In this case, mother contends the Department failed in its duty of inquiry by not asking mother’s relatives whether D.S. is or may be an Indian child as required under section 224.2, subdivision (b). Mother additionally argues that her statement that she had Cherokee Indian ancestry provided “reason to believe” D.S. is an Indian child, and the Department thus failed to conduct the mandatory further inquiry; it did not interview any relatives, attempt contact with any Cherokee tribe, or contact the Bureau of Indian Affairs, as required under section 224.2, subdivision (e)(2). The Department concedes it did not conduct a proper inquiry, and further concedes that it is appropriate for this court to remand this matter for compliance with ICWA.
It is undisputed that the Department did not interview available maternal relatives about ICWA despite interviewing them about other case-related issues. It is also undisputed that mother told the Department her family had Cherokee Indian ancestry, but no additional inquiries were made to investigate that statement. Further, there was evidence that mother was raised by her extended relative due to the maternal grandmother’s substance abuse. On this record we find it appropriate to accept the Department’s concession. ([i]In re Dezi C. (2022) 79 Cal.App.5th 769, 779 [failure to conduct proper initial inquiry may be prejudicial if agency did not follow up on report of possible Indian heritage or where parent’s self-reporting may not be fully informed]; In re A.C. (2022) 75 Cal.App.5th 1009, 1015–1016 [conditional affirmance where mother denied Indian ancestry, but report suggested without explanation that ICWA may apply, and mother had been raised in foster care].)

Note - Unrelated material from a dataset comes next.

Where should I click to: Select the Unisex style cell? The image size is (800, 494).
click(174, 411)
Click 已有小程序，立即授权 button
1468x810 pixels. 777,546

We therefore conditionally affirm the juvenile court order, remanding the matter for further inquiry and compliance with ICWA.
DISPOSITION
The juvenile court’s order terminating parental rights is conditionally affirmed. The case is remanded to the juvenile court to order the Department to immediately comply with the inquiry provisions of Welfare and Institutions Code section 224.2 as to available maternal relatives. After ensuring the Department has complied with the inquiry, and, if applicable, notice provisions of ICWA and related California law, the juvenile court shall determine whether ICWA applies. If the court determines ICWA does not apply, the order terminating parental rights shall remain in effect. If the court determines ICWA does apply, it shall vacate its order terminating parental rights and proceed consistent with ICWA and related state law.
NOT TO BE PUBLISHED.
ADAMS, J.*
We concur:
EDMON, P. J.
LAVIN, J.
[1] All undesignated statutory references are to the Welfare and Institutions Code.
[2] Father is not a party to this appeal.
[3] Mother offered no evidence at the .26 hearing.
[4] Mother’s appointed appellate counsel filed an opening brief raising ICWA error and asking this court to reverse the order terminating parental rights. However, the opening brief also sought leave to allow mother to personally file a brief, citing In re Phoenix H. (2009) 47 Cal.4th 835. We note the discretionary procedure described in In re Phoenix H. typically applies only when appellate counsel is unable to identify any arguable issues to present on appeal, which is not the case here. (Id. at p. 844 [when appointed counsel files brief concluding no arguable issues, court may allow parent to personally file brief].) Nonetheless, this court granted mother leave to file a supplemental letter brief. We have reviewed mother’s letter and conclude it does not raise any arguable issues. The Department’s motion to dismiss as to that portion of the appeal is granted.
* Judge of the Los Angeles Superior Court, assigned by the Chief Justice pursuant to article VI, section 6 of the California Constitution.